For the first time, The Women’s Fund was able to secure public funding to support its successful pilot program that provides a pathway to an in-demand certification within Alabama’s Community College system. This funding will allow The Women’s Fund to scale the program to positively impact more women across Alabama. This appropriation was included in the Education Trust Fund (ETF) budget. You can learn more about our philanthropy here.
Unfortunately, the budget does not include funding for Medicaid Expansion. Medicaid Expansion would have provided health insurance for more than 300,000 Alabama adults with low incomes—more than half of whom are women. The net cost to the state would be $164 million in the first year and approximately $25 million per year thereafter.
Health care access remains a top priority for The Women’s Fund and we will continue working to make Medicaid expansion a reality.
Throughout the summer and fall, together with a core group of champions in the legislature, we are reviewing the most effective options to elevate and expand quality child care, including family-forward tax incentives package for Alabama. We are currently evaluating similar results in other states.

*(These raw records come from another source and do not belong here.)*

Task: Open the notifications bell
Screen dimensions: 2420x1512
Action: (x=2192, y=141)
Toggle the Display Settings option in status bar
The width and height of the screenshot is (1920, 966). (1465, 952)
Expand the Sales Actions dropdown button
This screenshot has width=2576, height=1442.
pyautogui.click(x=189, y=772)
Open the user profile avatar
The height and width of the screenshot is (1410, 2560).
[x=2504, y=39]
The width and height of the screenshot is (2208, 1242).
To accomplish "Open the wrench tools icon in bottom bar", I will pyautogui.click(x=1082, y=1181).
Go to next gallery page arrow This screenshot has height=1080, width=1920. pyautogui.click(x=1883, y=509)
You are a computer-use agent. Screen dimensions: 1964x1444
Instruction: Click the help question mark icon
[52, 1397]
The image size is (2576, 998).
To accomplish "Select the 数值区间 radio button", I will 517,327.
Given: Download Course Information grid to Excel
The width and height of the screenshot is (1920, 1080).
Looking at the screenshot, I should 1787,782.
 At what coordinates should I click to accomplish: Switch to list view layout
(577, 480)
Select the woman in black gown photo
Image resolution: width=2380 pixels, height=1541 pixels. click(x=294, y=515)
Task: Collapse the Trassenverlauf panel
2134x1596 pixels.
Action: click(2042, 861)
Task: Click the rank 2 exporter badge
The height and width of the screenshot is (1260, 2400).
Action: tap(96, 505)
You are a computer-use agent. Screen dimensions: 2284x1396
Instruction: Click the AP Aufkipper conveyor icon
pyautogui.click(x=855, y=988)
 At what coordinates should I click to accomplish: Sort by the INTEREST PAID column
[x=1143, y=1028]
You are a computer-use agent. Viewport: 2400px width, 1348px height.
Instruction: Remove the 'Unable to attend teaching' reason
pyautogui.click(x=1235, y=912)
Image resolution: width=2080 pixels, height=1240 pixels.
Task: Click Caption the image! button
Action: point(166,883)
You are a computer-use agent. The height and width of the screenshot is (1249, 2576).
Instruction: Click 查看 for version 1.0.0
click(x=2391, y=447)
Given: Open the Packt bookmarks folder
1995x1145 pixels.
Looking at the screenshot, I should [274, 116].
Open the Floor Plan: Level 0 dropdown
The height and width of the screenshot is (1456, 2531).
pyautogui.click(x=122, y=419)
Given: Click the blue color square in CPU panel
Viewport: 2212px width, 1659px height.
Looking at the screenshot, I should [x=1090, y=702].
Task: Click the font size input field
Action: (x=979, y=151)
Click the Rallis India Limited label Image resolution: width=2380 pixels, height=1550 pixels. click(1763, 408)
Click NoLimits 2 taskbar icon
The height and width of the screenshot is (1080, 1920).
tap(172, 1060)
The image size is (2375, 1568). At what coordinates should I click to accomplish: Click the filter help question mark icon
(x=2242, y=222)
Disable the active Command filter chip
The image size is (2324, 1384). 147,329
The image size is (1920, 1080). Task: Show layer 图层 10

The Women’s Fund expects that tax credits that incentivize families to choose quality child care, businesses to support access to quality child care, and providers to certify that they provide quality child care will increase both the availability and affordability of quality child care across the state.
Stay tuned for updates over the next six months.
The gas tax increase was approved during a special session called by Gov. Ivey. The 10-cents-a-gallon gas tax increase will fund road and bridge construction. The tax will be phased in over three years beginning with a six-cent increase on September 1, 2019.
Alabama Incentives Modernization (AIM) Act
The AIM Act is an incentive plan (in the form of tax credits) for companies that bring at least 10 new jobs to a county— rural or urban—that meet two criteria: sluggish job growth and a declining population. The measure creates specific incentives for technology companies and eliminates the tax on capital gains for investors and employees of technology companies that move to Alabama. The capital gains tax exemption only occurs if the investors reinvest the funds in other Alabama companies for the next five years.
The Children’s Health Insurance Program (CHIP) provides health coverage for more than 173,000 Alabama children through ALL Kids and Medicaid. Lawmakers transferred ALL Kids to the Education Budget for 2020 to help balance the General Fund (GF) budget; however, Rep. Steve Clouse (R-Ozark) the House GF Budget Committee Chairman said ALL Kids will move back to the GF in 2021. To be able to use the available federal matching money, the CHIP program will need $98 million more from the state in 2021 than it currently receives.
The abortion ban makes it a felony to perform an abortion unless the mother’s life is in danger. It is anticipated that it will be blocked by the courts. A lawsuit has been filed challenging the ban.
State School Board
Alabama voters will decide next year whether they want to abolish the elected state school board and replace it with a nine-member commission. Members would be appointed by the governor and confirmed by the Alabama Senate.
Pay Raises for Teachers
Teachers and other public school employees will receive a 4% pay raise. State employees will receive a 2% raise. Lawmakers also voted to raise the pay for correctional officers as the state faces a federal court order to add officers.
The governor signed into law two bills aimed at expanding broadband access across the state. One bill expands an existing grant program for broadband providers in rural communities. Another allows electricity providers to use existing infrastructure to provide broadband services.